Le second constat que je voudrais partager avec vous, c'est que la possibilité de rompre « à l'amiable » le contrat de travail existait avant la loi du 25 juin 2008, mais sans cadre juridique clair. C'était le juge qui précisait, au gré des affaires qui lui étaient soumises, si la volonté commune des parties pouvait défaire le contrat de travail qu'elles avaient noué des années auparavant. Cette situation n'était satisfaisante ni pour le juge, alors contraint de pallier la lacune des textes, ni pour les parties au contrat de travail, souvent conduites à maquiller une rupture réciproquement souhaitée en une fausse démission ou un faux licenciement... À cette impasse juridique, la procédure de rupture conventionnelle a apporté une réponse, un cadre juridique clair, limité, précis dans ses conditions autant que dans ses effets et assorti de nombreuses garanties.

Avec presque deux années de recul – et c'est mon troisième constat – il faut souligner que ce dispositif a trouvé sa place et qu'il a démontré sa pertinence. En effet, depuis 2009, le recours à cette procédure est globalement en train de se stabiliser : un peu moins de 50 000 ruptures conventionnelles homologuées chaque trimestre en 2009 ; un peu plus de 50 000 ruptures conventionnelles homologuées sur le premier trimestre 2010. Cette stabilisation se constate aussi du coté des refus d'homologation : ce taux, de 14 % au premier semestre 2009, est descendu à 12 % au second, pour se stabiliser autour de 10 % depuis le début de l'année. Je ne détaillerai pas tous les chiffres ici, mais je retiendrai de cette stabilisation que le dispositif de rupture conventionnelle a effectivement acquis une place à part entière dans les modes possibles de rupture des CDI.

Ces chiffres, comme je viens de le souligner, illustrent aussi la pertinence de ce mode de rupture et démentent, du même coup, les polémiques et les craintes de toutes sortes qui avaient pu naître. On disait que « la rupture conventionnelle siphonnerait le droit du licenciement ». C'est faux : les ruptures conventionnelles sont cinq fois moins nombreuses que les licenciements. On disait également que « la rupture conventionnelle serait une nouvelle porte ouverte vers le contentieux ». Là aussi, c'est faux. À ce jour, on dénombre moins d'une centaine de contentieux se rapportant à la rupture conventionnelle, à comparer aux quelque 200 000 contentieux qu'occasionnent chaque année les ruptures des contrats de travail. On disait, enfin, que « la rupture conventionnelle deviendrait le lot commun, un peu obligé peut-être, de la rupture des CDI ». C'est également faux. Les démissions sont les plus fréquentes – 56 % – devant les licenciements – 37 % – alors que les ruptures conventionnelles ne représentent que 8 % des cas de fin de CDI.

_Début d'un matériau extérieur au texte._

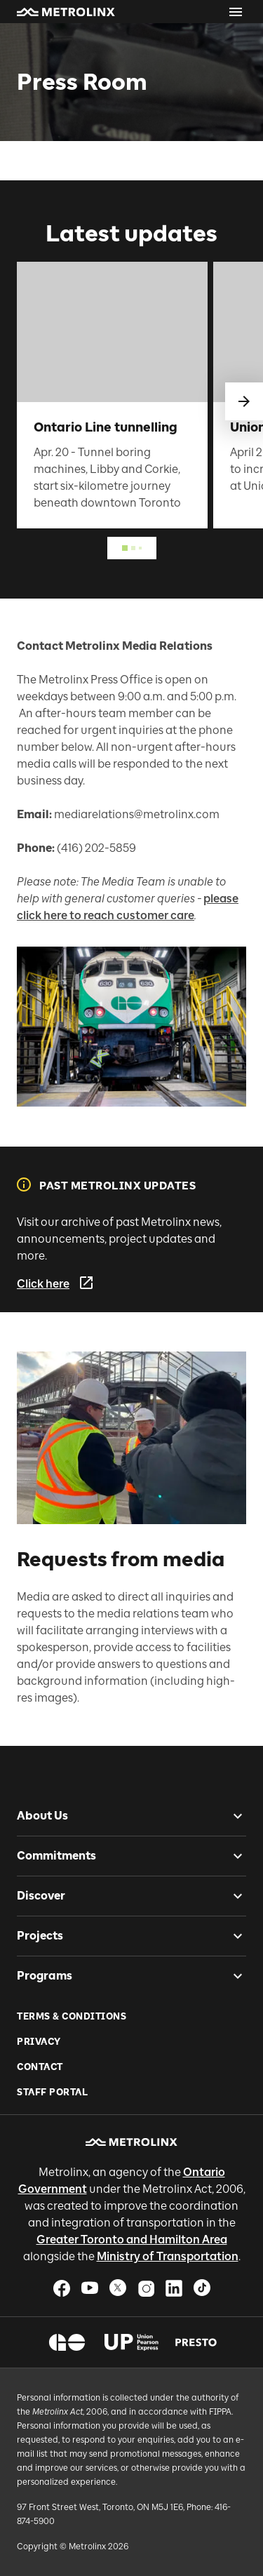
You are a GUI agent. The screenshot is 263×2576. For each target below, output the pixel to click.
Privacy (39, 2041)
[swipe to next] (244, 401)
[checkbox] (232, 1816)
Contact (40, 2067)
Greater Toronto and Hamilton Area (131, 2239)
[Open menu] (235, 11)
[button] (66, 12)
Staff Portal (52, 2092)
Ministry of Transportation (167, 2256)
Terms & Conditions (71, 2016)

Doit-on pour autant considérer que ce dossier est clos, que cette procédure est définitivement figée et que l'attention et le suivi ne sont plus de mise ? La demande du groupe GDR de tenir cette discussion tend à prouver le contraire. Sans doute « ce pas » vers plus de maturité dans les relations individuelles de travail doit-il être mieux assuré.

C'est mon quatrième constat : la vigilance est encore de mise. Vigilance pour que cette procédure soit comprise et utilisée dans les cas imaginés par les partenaires sociaux et seulement dans ceux-là : c'est ce que la circulaire du 17 mars 2009 avait pris soin de préciser. Vigilance, encore, pour que cette procédure ne permette pas, par exemple, de contourner le régime juridique des plans de sauvegarde de l'emploi, lorsqu'ils doivent être mis en place. C'est ce que rappelle, à toutes fins utiles, l'instruction de la Direction générale du travail du 23 mars dernier.